▶ _Stored items_:
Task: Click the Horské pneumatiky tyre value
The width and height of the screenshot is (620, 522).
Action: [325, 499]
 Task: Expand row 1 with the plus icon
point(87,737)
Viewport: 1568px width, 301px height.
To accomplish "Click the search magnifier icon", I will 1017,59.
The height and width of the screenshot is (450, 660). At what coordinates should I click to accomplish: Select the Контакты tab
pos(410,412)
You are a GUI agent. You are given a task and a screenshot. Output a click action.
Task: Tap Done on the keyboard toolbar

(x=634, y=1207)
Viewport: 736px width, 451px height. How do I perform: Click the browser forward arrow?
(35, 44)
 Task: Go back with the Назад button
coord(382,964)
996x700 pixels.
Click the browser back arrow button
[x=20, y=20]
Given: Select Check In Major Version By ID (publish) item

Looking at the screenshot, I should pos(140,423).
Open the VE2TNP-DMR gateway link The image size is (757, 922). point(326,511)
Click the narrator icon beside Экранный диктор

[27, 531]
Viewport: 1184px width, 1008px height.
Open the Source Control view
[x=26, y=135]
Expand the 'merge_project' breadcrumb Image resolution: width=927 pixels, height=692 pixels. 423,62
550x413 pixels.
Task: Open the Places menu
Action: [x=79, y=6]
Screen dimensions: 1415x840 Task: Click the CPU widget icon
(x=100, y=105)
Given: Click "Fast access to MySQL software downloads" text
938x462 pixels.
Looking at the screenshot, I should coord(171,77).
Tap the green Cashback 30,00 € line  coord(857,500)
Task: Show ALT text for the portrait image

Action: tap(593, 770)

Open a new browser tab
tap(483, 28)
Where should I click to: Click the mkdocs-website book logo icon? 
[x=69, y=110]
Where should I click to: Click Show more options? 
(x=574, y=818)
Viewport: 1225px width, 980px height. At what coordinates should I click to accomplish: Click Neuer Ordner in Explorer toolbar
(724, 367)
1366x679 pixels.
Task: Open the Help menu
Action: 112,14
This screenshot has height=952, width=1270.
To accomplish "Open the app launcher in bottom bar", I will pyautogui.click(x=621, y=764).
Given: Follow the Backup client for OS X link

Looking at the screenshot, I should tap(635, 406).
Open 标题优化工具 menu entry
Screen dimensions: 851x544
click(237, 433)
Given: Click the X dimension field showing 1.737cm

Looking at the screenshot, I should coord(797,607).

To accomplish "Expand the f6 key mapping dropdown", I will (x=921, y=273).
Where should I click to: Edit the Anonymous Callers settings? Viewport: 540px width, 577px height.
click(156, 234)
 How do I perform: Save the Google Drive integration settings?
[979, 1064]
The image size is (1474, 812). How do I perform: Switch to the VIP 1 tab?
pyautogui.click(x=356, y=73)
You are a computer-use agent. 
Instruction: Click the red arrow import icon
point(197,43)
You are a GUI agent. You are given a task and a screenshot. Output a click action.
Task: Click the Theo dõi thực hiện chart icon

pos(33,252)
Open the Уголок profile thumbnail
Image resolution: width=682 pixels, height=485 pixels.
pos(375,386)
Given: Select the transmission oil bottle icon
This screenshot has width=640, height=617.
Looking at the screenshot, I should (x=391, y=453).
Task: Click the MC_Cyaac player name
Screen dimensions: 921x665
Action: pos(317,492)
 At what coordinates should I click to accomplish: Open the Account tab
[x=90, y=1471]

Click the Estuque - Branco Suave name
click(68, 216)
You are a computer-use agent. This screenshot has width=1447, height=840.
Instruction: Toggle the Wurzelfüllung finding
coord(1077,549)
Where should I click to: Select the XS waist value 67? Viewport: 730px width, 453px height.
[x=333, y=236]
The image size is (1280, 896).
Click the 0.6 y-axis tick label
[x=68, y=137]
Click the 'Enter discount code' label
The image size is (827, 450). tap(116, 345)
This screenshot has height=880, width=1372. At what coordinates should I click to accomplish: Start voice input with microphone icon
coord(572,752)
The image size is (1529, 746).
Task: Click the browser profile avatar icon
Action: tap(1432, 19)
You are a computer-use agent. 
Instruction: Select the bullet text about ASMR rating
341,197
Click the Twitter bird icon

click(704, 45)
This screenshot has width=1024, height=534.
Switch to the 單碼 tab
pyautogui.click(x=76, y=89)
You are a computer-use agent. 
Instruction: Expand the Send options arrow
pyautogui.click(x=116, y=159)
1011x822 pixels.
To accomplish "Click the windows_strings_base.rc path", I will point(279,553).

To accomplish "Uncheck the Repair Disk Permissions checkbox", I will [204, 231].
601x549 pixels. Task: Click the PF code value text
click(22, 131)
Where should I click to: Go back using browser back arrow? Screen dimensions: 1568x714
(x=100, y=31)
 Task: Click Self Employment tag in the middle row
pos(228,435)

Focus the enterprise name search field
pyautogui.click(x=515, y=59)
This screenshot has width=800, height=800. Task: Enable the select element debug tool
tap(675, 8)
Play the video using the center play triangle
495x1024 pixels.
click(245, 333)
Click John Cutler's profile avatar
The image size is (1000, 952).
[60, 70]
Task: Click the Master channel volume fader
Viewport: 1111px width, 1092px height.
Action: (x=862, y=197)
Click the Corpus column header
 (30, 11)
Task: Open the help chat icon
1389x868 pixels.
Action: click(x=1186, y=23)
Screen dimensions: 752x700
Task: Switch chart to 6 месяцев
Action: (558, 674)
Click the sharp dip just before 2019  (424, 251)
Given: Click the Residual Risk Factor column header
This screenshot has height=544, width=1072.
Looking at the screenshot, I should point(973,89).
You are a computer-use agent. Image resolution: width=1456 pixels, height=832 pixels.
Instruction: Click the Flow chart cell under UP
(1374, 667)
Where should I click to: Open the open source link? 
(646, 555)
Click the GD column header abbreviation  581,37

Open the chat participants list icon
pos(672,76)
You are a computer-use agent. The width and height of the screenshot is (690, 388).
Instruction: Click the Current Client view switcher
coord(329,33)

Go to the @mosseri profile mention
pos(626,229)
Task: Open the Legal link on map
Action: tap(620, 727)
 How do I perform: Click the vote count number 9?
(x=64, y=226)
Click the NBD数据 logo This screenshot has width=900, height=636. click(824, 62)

▶ _Work request_: Copy out the entries in full, exactly as they appear.

▶ _Written solution_:
Task: Click the Horské pneumatiky tyre value
The width and height of the screenshot is (620, 522).
Action: [325, 499]
 Task: Expand row 1 with the plus icon
point(87,737)
Viewport: 1568px width, 301px height.
To accomplish "Click the search magnifier icon", I will 1017,59.
The height and width of the screenshot is (450, 660). At what coordinates should I click to accomplish: Select the Контакты tab
pos(410,412)
You are a GUI agent. You are given a task and a screenshot. Output a click action.
Task: Tap Done on the keyboard toolbar

(x=634, y=1207)
Viewport: 736px width, 451px height. How do I perform: Click the browser forward arrow?
(35, 44)
 Task: Go back with the Назад button
coord(382,964)
996x700 pixels.
Click the browser back arrow button
[x=20, y=20]
Given: Select Check In Major Version By ID (publish) item

Looking at the screenshot, I should pos(140,423).
Open the VE2TNP-DMR gateway link The image size is (757, 922). point(326,511)
Click the narrator icon beside Экранный диктор

[27, 531]
Viewport: 1184px width, 1008px height.
Open the Source Control view
[x=26, y=135]
Expand the 'merge_project' breadcrumb Image resolution: width=927 pixels, height=692 pixels. 423,62
550x413 pixels.
Task: Open the Places menu
Action: [x=79, y=6]
Screen dimensions: 1415x840 Task: Click the CPU widget icon
(x=100, y=105)
Given: Click "Fast access to MySQL software downloads" text
938x462 pixels.
Looking at the screenshot, I should coord(171,77).
Tap the green Cashback 30,00 € line  coord(857,500)
Task: Show ALT text for the portrait image

Action: tap(593, 770)

Open a new browser tab
tap(483, 28)
Where should I click to: Click the mkdocs-website book logo icon? 
[x=69, y=110]
Where should I click to: Click Show more options? 
(x=574, y=818)
Viewport: 1225px width, 980px height. At what coordinates should I click to accomplish: Click Neuer Ordner in Explorer toolbar
(724, 367)
1366x679 pixels.
Task: Open the Help menu
Action: 112,14
This screenshot has height=952, width=1270.
To accomplish "Open the app launcher in bottom bar", I will pyautogui.click(x=621, y=764).
Given: Follow the Backup client for OS X link

Looking at the screenshot, I should tap(635, 406).
Open 标题优化工具 menu entry
Screen dimensions: 851x544
click(237, 433)
Given: Click the X dimension field showing 1.737cm

Looking at the screenshot, I should coord(797,607).

To accomplish "Expand the f6 key mapping dropdown", I will (x=921, y=273).
Where should I click to: Edit the Anonymous Callers settings? Viewport: 540px width, 577px height.
click(156, 234)
 How do I perform: Save the Google Drive integration settings?
[979, 1064]
The image size is (1474, 812). How do I perform: Switch to the VIP 1 tab?
pyautogui.click(x=356, y=73)
You are a computer-use agent. 
Instruction: Click the red arrow import icon
point(197,43)
You are a GUI agent. You are given a task and a screenshot. Output a click action.
Task: Click the Theo dõi thực hiện chart icon

pos(33,252)
Open the Уголок profile thumbnail
Image resolution: width=682 pixels, height=485 pixels.
pos(375,386)
Given: Select the transmission oil bottle icon
This screenshot has width=640, height=617.
Looking at the screenshot, I should (x=391, y=453).
Task: Click the MC_Cyaac player name
Screen dimensions: 921x665
Action: pos(317,492)
 At what coordinates should I click to accomplish: Open the Account tab
[x=90, y=1471]

Click the Estuque - Branco Suave name
click(68, 216)
You are a computer-use agent. This screenshot has width=1447, height=840.
Instruction: Toggle the Wurzelfüllung finding
coord(1077,549)
Where should I click to: Select the XS waist value 67? Viewport: 730px width, 453px height.
[x=333, y=236]
The image size is (1280, 896).
Click the 0.6 y-axis tick label
[x=68, y=137]
Click the 'Enter discount code' label
The image size is (827, 450). tap(116, 345)
This screenshot has height=880, width=1372. At what coordinates should I click to accomplish: Start voice input with microphone icon
coord(572,752)
The image size is (1529, 746).
Task: Click the browser profile avatar icon
Action: tap(1432, 19)
You are a computer-use agent. 
Instruction: Select the bullet text about ASMR rating
341,197
Click the Twitter bird icon

click(704, 45)
This screenshot has width=1024, height=534.
Switch to the 單碼 tab
pyautogui.click(x=76, y=89)
You are a computer-use agent. 
Instruction: Expand the Send options arrow
pyautogui.click(x=116, y=159)
1011x822 pixels.
To accomplish "Click the windows_strings_base.rc path", I will point(279,553).

To accomplish "Uncheck the Repair Disk Permissions checkbox", I will [204, 231].
601x549 pixels. Task: Click the PF code value text
click(22, 131)
Where should I click to: Go back using browser back arrow? Screen dimensions: 1568x714
(x=100, y=31)
 Task: Click Self Employment tag in the middle row
pos(228,435)

Focus the enterprise name search field
pyautogui.click(x=515, y=59)
This screenshot has width=800, height=800. Task: Enable the select element debug tool
tap(675, 8)
Play the video using the center play triangle
495x1024 pixels.
click(245, 333)
Click John Cutler's profile avatar
The image size is (1000, 952).
[60, 70]
Task: Click the Master channel volume fader
Viewport: 1111px width, 1092px height.
Action: (x=862, y=197)
Click the Corpus column header
 (30, 11)
Task: Open the help chat icon
1389x868 pixels.
Action: click(x=1186, y=23)
Screen dimensions: 752x700
Task: Switch chart to 6 месяцев
Action: (558, 674)
Click the sharp dip just before 2019  (424, 251)
Given: Click the Residual Risk Factor column header
This screenshot has height=544, width=1072.
Looking at the screenshot, I should point(973,89).
You are a computer-use agent. Image resolution: width=1456 pixels, height=832 pixels.
Instruction: Click the Flow chart cell under UP
(1374, 667)
Where should I click to: Open the open source link? 
(646, 555)
Click the GD column header abbreviation  581,37

Open the chat participants list icon
pos(672,76)
You are a computer-use agent. The width and height of the screenshot is (690, 388).
Instruction: Click the Current Client view switcher
coord(329,33)

Go to the @mosseri profile mention
pos(626,229)
Task: Open the Legal link on map
Action: tap(620, 727)
 How do I perform: Click the vote count number 9?
(x=64, y=226)
Click the NBD数据 logo This screenshot has width=900, height=636. click(824, 62)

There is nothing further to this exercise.